Pierre Cahuc, Gilbert Cette et André Zylberberg (dont il est interdit de dire
qu'ils sont néo-libéraux) viennent de concocter un rapport pour le Conseil
d'analyse économique (CAE), intitulé «Smic, revenu minimum et coût du
travail : quelle articulation pour combiner justice sociale, incitation au
travail et compétitivité ?» Il n'est pas encore publié, mais une
version provisoire circule sur Internet. On y découvre une critique en trois
points : le Smic a trop augmenté et couvre en France une proportion de salariés
plus importante qu'ailleurs ; ensuite, il «comprime la distribution des
salaires [...] sans grande efficacité pour lutter contre la pauvreté» ; il
contribue enfin à exclure les jeunes de l'emploi.
Cette démonstration à charge ne tient pas la route. D'abord, une lapalissade :
les augmentations du Smic profitent aux bas salaires. Une étude de la Dares montre ainsi que la progression
des salaires a été plus importante dans les secteurs à bas salaires. Le Smic
remplit son rôle de «voiture-balai» : s'il avait moins augmenté, on aurait
aujourd'hui moins de Smicards mais plus de bas salaires.
Des comparaisons hasardeuses avec le modèle anglais
Le Smic est-il responsable de la compression des salaires ? Non,
parce que deux autres effets ont joué: d'abord, les accords de RTT qui ont gelé
une partie des salaires, et ensuite les allègements de cotisations. Ils sont
dégressifs et s'annulent à 1,6 fois le Smic. Résultat : il est d'autant plus
coûteux d'augmenter un salaire que celui-ci est bas et bénéficie d'allègements
proportionnellement plus élevés. Cet effet pervers des «trappes à bas salaires»
est évoqué dans le rapport, mais l'objection est balayée d'un revers de main
(page 9) à partir d'une seule étude dont les données s'arrêtent... en
1997 ! Un peu plus loin, page 42, on apprend que «les études sur ce sujet
sont rares», mais qu'il en existe quand même une autre qui
montre l'inverse, à savoir que les allègements «ont eu un effet plutôt
négatif sur la mobilité salariale des employés à bas salaires». Et à la
différence de la précédente, cette étude prend en compte le passage aux 35
heures, et modélise les allègements Fillon.

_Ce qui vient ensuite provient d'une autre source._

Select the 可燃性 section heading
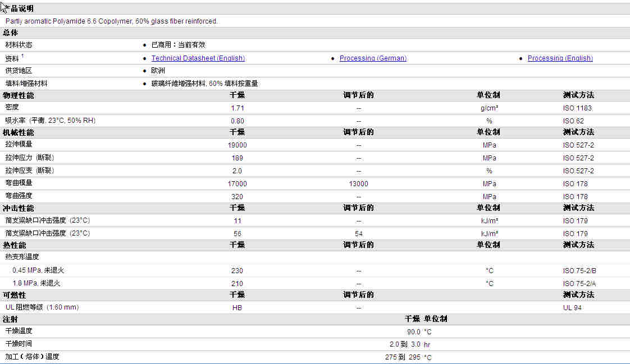Image resolution: width=630 pixels, height=364 pixels. (14, 295)
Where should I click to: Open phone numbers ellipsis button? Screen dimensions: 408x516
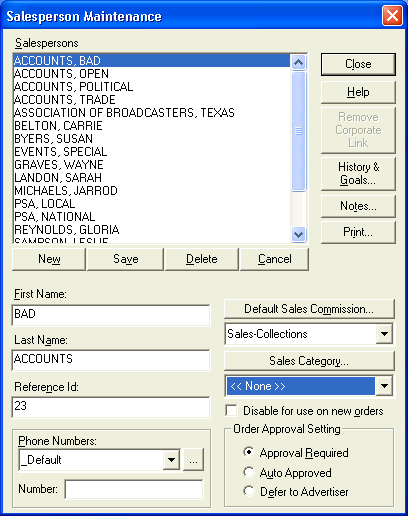[193, 460]
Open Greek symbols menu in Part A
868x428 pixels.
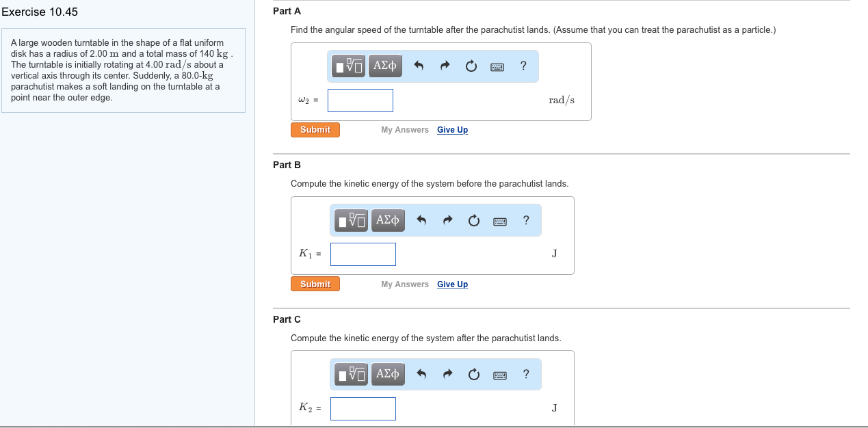(x=385, y=66)
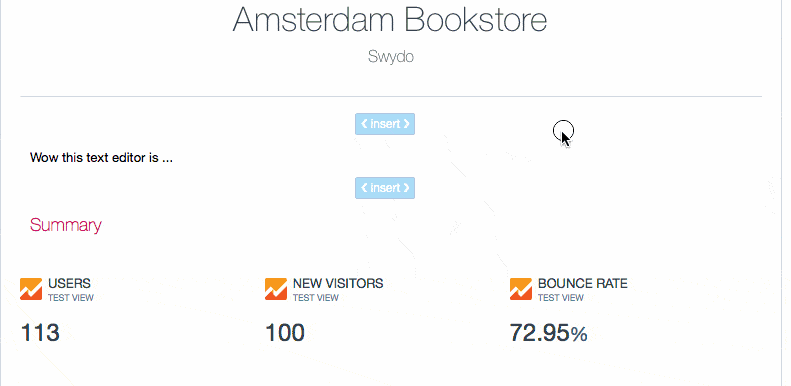Viewport: 791px width, 386px height.
Task: Click the NEW VISITORS widget title
Action: [x=338, y=284]
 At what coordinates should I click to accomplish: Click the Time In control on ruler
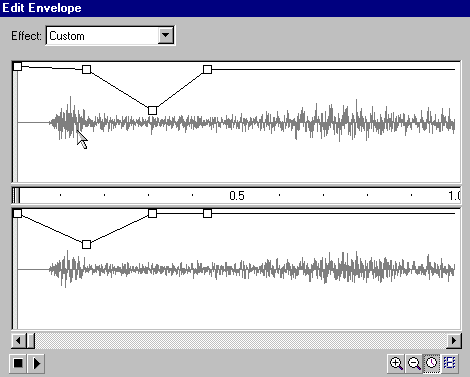(x=16, y=195)
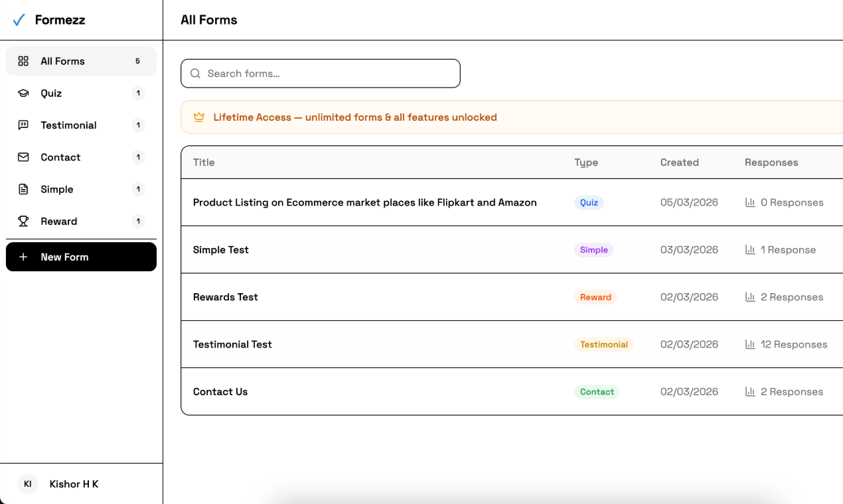Open the Rewards Test form
Image resolution: width=843 pixels, height=504 pixels.
tap(225, 297)
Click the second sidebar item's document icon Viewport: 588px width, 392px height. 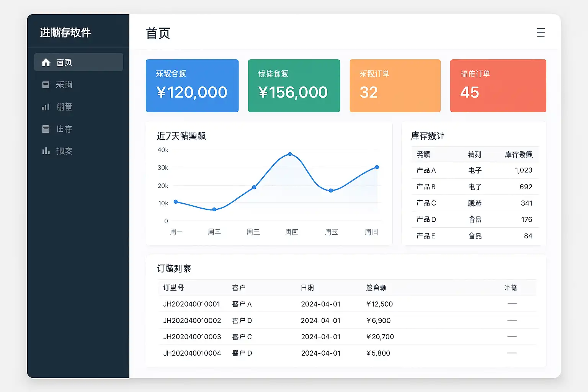click(x=46, y=85)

Le rapport donne de nombreux exemples de ce parti-pris qui s'accompagne
d'approximations diverses. Les experts du CAE insistent ainsi sur le fait qu'il
y a plus de salariés au voisinage du salaire minimum en France que dans
d'autres pays. Mais ils passent allègrement sous silence les difficultés de
telles comparaisons. Ainsi, en France, on compte comme «smicards» tous les salariés
concernés par une hausse du Smic, alors qu'au Royaume-Uni, on ne compte que les
salariés payés juste au niveau du minimum. Une note récente du ministère de l'Economie montre qu'avec une
définition comparable, l'écart entre les deux pays est bien moindre : «5% à
6% de l'ensemble des salariés sont rémunérés au niveau du NMW (National Minimum
Wage) en 2007» contre «moins de 10% de salariés effectivement rémunérés
au niveau du Smic».
Des propositions provocantes
L'argument sur la pauvreté est tout aussi spécieux, puisqu'il table
sur un monde virtuel sans Smic où, bien sûr, l'emploi serait plus élevé et
sortirait des chômeurs de la pauvreté. Or, les emplois créés de cette manière
seraient en grande majorité payés en dessous du seuil de pauvreté. C'est pour
cette raison que l'Ocde reconnaissait, dans sa dernière étude consacrée à la
France, qu'une augmentation du Smic entraînerait «peut-être une diminution
de la mesure de la pauvreté malgré le recul de l'emploi».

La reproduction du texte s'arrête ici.